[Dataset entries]
───

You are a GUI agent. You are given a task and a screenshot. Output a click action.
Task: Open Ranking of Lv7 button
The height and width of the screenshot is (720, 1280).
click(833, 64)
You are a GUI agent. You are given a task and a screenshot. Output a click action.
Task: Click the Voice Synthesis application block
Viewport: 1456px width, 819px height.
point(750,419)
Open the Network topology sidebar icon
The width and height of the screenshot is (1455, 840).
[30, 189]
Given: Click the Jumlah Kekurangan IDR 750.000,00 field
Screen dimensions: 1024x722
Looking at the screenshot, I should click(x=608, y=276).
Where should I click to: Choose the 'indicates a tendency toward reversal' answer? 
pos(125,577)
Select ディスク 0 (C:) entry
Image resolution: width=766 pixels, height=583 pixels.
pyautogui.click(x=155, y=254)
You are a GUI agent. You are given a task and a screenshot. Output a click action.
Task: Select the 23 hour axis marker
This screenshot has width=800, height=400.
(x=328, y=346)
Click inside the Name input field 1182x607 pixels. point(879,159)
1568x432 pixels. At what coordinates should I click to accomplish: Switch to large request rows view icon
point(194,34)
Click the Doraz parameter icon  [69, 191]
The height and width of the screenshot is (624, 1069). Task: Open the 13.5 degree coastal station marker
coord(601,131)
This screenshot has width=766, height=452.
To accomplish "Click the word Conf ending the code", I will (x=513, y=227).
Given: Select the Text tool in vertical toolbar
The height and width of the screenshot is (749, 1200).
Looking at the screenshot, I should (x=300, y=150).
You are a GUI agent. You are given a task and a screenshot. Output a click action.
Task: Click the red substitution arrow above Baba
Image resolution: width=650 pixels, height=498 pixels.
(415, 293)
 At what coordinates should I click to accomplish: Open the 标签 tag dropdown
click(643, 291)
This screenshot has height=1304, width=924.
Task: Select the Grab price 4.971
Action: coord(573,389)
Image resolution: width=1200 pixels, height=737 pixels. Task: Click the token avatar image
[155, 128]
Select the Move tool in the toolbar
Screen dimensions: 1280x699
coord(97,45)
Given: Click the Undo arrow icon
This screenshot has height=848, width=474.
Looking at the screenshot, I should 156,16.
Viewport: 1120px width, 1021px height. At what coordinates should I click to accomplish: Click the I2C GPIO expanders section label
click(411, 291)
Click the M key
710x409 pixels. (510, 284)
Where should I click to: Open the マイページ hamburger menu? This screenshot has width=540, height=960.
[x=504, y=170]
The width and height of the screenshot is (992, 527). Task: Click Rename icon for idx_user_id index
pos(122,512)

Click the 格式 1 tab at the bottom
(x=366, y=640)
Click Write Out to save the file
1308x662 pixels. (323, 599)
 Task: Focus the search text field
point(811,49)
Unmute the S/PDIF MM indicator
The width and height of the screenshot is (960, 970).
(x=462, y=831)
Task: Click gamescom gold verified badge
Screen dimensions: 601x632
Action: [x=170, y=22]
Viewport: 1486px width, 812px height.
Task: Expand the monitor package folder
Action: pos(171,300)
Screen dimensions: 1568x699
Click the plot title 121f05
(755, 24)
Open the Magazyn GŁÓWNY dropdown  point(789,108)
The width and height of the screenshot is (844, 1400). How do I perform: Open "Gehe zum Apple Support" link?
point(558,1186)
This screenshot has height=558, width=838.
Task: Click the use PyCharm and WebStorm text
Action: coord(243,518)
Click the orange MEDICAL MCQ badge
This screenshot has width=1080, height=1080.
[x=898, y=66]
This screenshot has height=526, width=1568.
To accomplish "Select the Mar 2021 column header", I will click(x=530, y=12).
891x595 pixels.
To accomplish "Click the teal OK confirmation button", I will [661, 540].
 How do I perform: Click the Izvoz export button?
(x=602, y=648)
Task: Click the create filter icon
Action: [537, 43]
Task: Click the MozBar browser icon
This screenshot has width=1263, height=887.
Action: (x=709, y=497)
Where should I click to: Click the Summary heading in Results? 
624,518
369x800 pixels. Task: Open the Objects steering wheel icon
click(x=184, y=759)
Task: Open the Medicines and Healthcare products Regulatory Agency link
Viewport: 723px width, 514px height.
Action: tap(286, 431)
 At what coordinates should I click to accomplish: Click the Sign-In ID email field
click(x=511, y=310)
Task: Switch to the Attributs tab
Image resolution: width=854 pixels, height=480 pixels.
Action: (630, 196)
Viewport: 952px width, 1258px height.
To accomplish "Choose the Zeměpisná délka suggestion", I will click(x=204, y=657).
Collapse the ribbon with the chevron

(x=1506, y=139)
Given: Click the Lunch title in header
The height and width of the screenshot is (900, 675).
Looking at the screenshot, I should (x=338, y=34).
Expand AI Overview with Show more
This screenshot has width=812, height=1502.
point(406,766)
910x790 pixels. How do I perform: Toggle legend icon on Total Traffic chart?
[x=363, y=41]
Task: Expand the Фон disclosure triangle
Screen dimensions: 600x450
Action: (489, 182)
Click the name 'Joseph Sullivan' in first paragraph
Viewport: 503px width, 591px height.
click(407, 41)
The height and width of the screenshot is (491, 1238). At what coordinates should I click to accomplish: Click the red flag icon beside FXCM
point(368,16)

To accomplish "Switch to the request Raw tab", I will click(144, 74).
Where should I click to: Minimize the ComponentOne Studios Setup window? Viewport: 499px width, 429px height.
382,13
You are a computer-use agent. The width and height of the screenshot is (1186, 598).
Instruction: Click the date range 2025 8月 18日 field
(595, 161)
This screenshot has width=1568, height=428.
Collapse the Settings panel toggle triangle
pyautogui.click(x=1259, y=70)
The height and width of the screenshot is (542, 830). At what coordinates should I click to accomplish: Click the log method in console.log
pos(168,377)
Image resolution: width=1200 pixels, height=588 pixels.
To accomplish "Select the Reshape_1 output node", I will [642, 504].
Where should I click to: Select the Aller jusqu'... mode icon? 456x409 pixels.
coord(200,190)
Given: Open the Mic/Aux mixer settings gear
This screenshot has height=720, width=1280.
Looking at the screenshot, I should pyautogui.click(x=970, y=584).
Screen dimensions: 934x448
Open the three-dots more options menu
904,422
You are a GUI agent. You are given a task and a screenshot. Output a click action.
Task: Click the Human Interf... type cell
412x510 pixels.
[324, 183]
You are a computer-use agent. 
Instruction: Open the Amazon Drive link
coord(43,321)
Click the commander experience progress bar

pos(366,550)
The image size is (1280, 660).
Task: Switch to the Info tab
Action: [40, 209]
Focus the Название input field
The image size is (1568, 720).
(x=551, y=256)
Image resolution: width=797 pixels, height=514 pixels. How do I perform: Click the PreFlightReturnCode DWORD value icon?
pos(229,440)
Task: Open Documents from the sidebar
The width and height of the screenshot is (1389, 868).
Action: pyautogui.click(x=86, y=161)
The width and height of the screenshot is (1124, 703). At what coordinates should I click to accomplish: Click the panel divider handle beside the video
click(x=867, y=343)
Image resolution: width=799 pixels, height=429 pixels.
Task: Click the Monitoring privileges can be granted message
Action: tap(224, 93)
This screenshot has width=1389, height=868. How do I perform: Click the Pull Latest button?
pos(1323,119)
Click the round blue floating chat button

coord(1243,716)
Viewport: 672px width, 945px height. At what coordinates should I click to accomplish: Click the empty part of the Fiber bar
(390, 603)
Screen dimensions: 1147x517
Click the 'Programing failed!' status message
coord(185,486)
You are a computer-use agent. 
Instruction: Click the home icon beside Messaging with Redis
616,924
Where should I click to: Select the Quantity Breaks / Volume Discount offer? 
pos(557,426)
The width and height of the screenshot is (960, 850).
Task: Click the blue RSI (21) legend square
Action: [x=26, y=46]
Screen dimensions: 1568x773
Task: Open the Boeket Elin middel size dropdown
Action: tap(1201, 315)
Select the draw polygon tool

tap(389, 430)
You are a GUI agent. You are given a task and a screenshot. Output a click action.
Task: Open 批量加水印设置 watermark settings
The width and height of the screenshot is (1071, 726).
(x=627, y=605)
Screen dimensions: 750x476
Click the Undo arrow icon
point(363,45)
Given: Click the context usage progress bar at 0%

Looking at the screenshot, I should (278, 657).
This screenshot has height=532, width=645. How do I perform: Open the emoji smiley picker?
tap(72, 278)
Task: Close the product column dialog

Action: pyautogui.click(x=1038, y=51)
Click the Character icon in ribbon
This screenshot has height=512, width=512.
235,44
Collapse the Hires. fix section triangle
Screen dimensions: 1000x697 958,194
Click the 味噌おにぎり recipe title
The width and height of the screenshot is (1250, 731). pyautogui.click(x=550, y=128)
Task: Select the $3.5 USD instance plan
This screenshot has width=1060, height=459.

───

- [The task]:
In the data above, find the line that contains "Click the M key" and the line that contains "891x595 pixels.". Repeat exactly those lines and every line between them, and only those.

- [Response to this task]:
Click the M key
710x409 pixels. (510, 284)
Where should I click to: Open the マイページ hamburger menu? This screenshot has width=540, height=960.
[x=504, y=170]
The width and height of the screenshot is (992, 527). Task: Click Rename icon for idx_user_id index
pos(122,512)

Click the 格式 1 tab at the bottom
(x=366, y=640)
Click Write Out to save the file
1308x662 pixels. (323, 599)
 Task: Focus the search text field
point(811,49)
Unmute the S/PDIF MM indicator
The width and height of the screenshot is (960, 970).
(x=462, y=831)
Task: Click gamescom gold verified badge
Screen dimensions: 601x632
Action: [x=170, y=22]
Viewport: 1486px width, 812px height.
Task: Expand the monitor package folder
Action: pos(171,300)
Screen dimensions: 1568x699
Click the plot title 121f05
(755, 24)
Open the Magazyn GŁÓWNY dropdown  point(789,108)
The width and height of the screenshot is (844, 1400). How do I perform: Open "Gehe zum Apple Support" link?
point(558,1186)
This screenshot has height=558, width=838.
Task: Click the use PyCharm and WebStorm text
Action: coord(243,518)
Click the orange MEDICAL MCQ badge
This screenshot has width=1080, height=1080.
[x=898, y=66]
This screenshot has height=526, width=1568.
To accomplish "Select the Mar 2021 column header", I will click(x=530, y=12).
891x595 pixels.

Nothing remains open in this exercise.